(What is required):
Output the following data exactly.

(Data for analysis):
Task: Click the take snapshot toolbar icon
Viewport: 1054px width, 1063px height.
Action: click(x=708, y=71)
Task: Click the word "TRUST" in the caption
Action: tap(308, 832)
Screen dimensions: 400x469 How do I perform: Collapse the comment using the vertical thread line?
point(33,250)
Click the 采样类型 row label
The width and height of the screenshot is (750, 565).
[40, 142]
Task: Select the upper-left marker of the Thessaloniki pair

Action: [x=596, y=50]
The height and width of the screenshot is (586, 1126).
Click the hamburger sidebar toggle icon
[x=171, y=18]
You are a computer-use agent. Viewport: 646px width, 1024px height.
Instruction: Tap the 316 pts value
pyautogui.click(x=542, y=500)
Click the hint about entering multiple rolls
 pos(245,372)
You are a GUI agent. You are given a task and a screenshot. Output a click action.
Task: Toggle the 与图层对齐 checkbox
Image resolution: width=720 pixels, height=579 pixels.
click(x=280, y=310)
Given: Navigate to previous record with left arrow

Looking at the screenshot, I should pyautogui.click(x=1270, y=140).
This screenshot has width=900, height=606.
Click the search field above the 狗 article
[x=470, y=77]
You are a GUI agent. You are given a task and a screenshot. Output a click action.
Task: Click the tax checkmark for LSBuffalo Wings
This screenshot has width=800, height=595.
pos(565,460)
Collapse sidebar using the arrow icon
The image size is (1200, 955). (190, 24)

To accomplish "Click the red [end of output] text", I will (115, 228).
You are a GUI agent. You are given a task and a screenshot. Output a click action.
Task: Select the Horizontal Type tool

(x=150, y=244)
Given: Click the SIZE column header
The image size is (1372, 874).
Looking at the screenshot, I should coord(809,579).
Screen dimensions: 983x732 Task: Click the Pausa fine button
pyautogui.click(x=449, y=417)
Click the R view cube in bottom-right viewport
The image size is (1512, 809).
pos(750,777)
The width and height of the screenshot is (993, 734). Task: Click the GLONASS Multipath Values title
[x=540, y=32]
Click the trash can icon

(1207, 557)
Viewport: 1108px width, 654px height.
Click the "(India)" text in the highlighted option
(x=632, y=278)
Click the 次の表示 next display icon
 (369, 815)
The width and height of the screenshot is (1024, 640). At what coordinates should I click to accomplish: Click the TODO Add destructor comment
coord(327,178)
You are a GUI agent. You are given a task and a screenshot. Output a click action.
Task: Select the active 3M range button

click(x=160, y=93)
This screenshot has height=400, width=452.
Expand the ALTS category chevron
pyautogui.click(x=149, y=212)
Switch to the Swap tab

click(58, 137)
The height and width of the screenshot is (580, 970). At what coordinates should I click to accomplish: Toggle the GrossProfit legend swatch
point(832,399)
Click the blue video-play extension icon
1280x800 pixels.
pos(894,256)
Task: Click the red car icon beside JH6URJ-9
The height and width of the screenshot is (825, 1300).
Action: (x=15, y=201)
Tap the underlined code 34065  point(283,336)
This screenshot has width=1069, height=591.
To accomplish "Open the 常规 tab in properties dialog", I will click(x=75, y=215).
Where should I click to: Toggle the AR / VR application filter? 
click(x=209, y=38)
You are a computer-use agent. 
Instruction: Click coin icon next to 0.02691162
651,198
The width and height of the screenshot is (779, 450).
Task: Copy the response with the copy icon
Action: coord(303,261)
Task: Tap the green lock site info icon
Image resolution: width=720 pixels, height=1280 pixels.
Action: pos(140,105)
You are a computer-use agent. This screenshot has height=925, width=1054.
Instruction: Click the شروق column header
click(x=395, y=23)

(Written solution):
Task: Click the take snapshot toolbar icon
Viewport: 1054px width, 1063px height.
Action: click(x=708, y=71)
Task: Click the word "TRUST" in the caption
Action: tap(308, 832)
Screen dimensions: 400x469 How do I perform: Collapse the comment using the vertical thread line?
point(33,250)
Click the 采样类型 row label
The width and height of the screenshot is (750, 565).
[40, 142]
Task: Select the upper-left marker of the Thessaloniki pair

Action: [x=596, y=50]
The height and width of the screenshot is (586, 1126).
Click the hamburger sidebar toggle icon
[x=171, y=18]
You are a computer-use agent. Viewport: 646px width, 1024px height.
Instruction: Tap the 316 pts value
pyautogui.click(x=542, y=500)
Click the hint about entering multiple rolls
 pos(245,372)
You are a GUI agent. You are given a task and a screenshot. Output a click action.
Task: Toggle the 与图层对齐 checkbox
Image resolution: width=720 pixels, height=579 pixels.
click(x=280, y=310)
Given: Navigate to previous record with left arrow

Looking at the screenshot, I should pyautogui.click(x=1270, y=140).
This screenshot has width=900, height=606.
Click the search field above the 狗 article
[x=470, y=77]
You are a GUI agent. You are given a task and a screenshot. Output a click action.
Task: Click the tax checkmark for LSBuffalo Wings
This screenshot has width=800, height=595.
pos(565,460)
Collapse sidebar using the arrow icon
The image size is (1200, 955). (190, 24)

To accomplish "Click the red [end of output] text", I will (115, 228).
You are a GUI agent. You are given a task and a screenshot. Output a click action.
Task: Select the Horizontal Type tool

(x=150, y=244)
Given: Click the SIZE column header
The image size is (1372, 874).
Looking at the screenshot, I should coord(809,579).
Screen dimensions: 983x732 Task: Click the Pausa fine button
pyautogui.click(x=449, y=417)
Click the R view cube in bottom-right viewport
The image size is (1512, 809).
pos(750,777)
The width and height of the screenshot is (993, 734). Task: Click the GLONASS Multipath Values title
[x=540, y=32]
Click the trash can icon

(1207, 557)
Viewport: 1108px width, 654px height.
Click the "(India)" text in the highlighted option
(x=632, y=278)
Click the 次の表示 next display icon
 (369, 815)
The width and height of the screenshot is (1024, 640). At what coordinates should I click to accomplish: Click the TODO Add destructor comment
coord(327,178)
You are a GUI agent. You are given a task and a screenshot. Output a click action.
Task: Select the active 3M range button

click(x=160, y=93)
This screenshot has height=400, width=452.
Expand the ALTS category chevron
pyautogui.click(x=149, y=212)
Switch to the Swap tab

click(58, 137)
The height and width of the screenshot is (580, 970). At what coordinates should I click to accomplish: Toggle the GrossProfit legend swatch
point(832,399)
Click the blue video-play extension icon
1280x800 pixels.
pos(894,256)
Task: Click the red car icon beside JH6URJ-9
The height and width of the screenshot is (825, 1300).
Action: (x=15, y=201)
Tap the underlined code 34065  point(283,336)
This screenshot has width=1069, height=591.
To accomplish "Open the 常规 tab in properties dialog", I will click(x=75, y=215).
Where should I click to: Toggle the AR / VR application filter? 
click(x=209, y=38)
You are a computer-use agent. 
Instruction: Click coin icon next to 0.02691162
651,198
The width and height of the screenshot is (779, 450).
Task: Copy the response with the copy icon
Action: coord(303,261)
Task: Tap the green lock site info icon
Image resolution: width=720 pixels, height=1280 pixels.
Action: pos(140,105)
You are a computer-use agent. This screenshot has height=925, width=1054.
Instruction: Click the شروق column header
click(x=395, y=23)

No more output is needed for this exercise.